Book The Wolf of Baghdad

Download or read book The Wolf of Baghdad written by Carol Isaacs and published by Myriad Editions. This book was released on 2020-01-30 with total page 209 pages. Available in PDF, EPUB and Kindle. Book excerpt: 'Enthralling and moving. It is magical.'— Claudia Roden In the 1940s a third of Baghdad's population was Jewish. Within a decade nearly all 150,000 had been expelled, killed or had escaped. This graphic memoir of a lost homeland is a wordless narrative by an author homesick for a home she has never visited. Transported by the power of music to her ancestral home in the old Jewish quarter of Baghdad, the author encounters its ghost-like inhabitants who are revealed as long-gone family members.

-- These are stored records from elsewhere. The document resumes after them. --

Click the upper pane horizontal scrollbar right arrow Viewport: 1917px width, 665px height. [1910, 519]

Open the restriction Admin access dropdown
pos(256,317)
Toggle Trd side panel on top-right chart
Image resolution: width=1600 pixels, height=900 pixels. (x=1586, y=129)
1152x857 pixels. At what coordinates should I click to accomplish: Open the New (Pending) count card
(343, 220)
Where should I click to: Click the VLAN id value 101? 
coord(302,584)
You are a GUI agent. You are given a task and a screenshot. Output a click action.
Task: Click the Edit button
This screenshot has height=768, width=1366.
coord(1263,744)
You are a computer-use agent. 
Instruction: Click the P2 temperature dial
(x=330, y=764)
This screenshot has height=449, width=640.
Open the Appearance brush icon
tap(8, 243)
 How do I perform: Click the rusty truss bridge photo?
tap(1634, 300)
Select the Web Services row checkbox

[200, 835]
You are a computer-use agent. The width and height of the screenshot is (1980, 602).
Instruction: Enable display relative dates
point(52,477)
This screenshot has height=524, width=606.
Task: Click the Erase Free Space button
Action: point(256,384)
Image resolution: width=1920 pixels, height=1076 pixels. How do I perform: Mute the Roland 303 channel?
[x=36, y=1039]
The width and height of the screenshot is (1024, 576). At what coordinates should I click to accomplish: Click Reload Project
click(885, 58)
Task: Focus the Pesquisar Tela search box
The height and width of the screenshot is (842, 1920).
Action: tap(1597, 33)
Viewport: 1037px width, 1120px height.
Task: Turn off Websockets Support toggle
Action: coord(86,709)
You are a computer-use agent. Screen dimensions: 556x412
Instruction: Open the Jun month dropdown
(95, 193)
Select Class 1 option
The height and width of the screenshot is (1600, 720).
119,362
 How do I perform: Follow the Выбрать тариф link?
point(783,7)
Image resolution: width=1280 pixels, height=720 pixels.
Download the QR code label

As she explores the city, journeying through their memories and her imagination, she at first sees successful integration, and cultural and social cohesion. Then the mood turns darker with the fading of this ancient community's fortunes. This beautiful wordless narrative is illuminated by the words and portraits of her family, a brief history of Baghdadi Jews and of the making of this work. Says Isaacs: 'The Finns have a word, kaukokaipuu, which means a feeling of homesickness for a place you've never been to. I've been living in two places all my life; the England I was born in, and the lost world of my Iraqi-Jewish family's roots.'

Book Memories of Eden

Download or read book Memories of Eden written by Violette Shamash and published by Northwestern University Press. This book was released on 2016-03-15 with total page 319 pages. Available in PDF, EPUB and Kindle. Book excerpt: According to legend, the Garden of Eden was located in Iraq, and for millennia, Jews resided peacefully in metropolitan Baghdad. Memories of Eden: A Journey Through Jewish Baghdad reconstructs the last years of the oldest Jewish Diaspora community in the world through the recollections of Violette Shamash, a Jewish woman who was born in Baghdad in 1912, sent to her daughter Mira Rocca and son-in-law, the British journalist Tony Rocca. The result is a deeply textured memoir—an intimate portrait of an individual life, yet revealing of the complex dynamics of the Middle East in the twentieth century. Toward the end of her long life, Violette Shamash began writing letters, notes, and essays and sending them to the Roccas. The resulting book begins near the end of Ottoman rule and runs through the British Mandate, the emergence of an independent Iraq, and the start of dictatorial government. Shamash clearly loved the world in which she grew up but is altogether honest in her depiction of the transformation of attitudes toward Baghdad’s Jewish population. Shamash’s world is finally shattered by the Farhud, the name given to the massacre of hundreds of Iraqi Jews over three days in 1941. An event that has received very slight historical coverage, the Farhud is further described and placed in context in a concluding essay by Tony Rocca.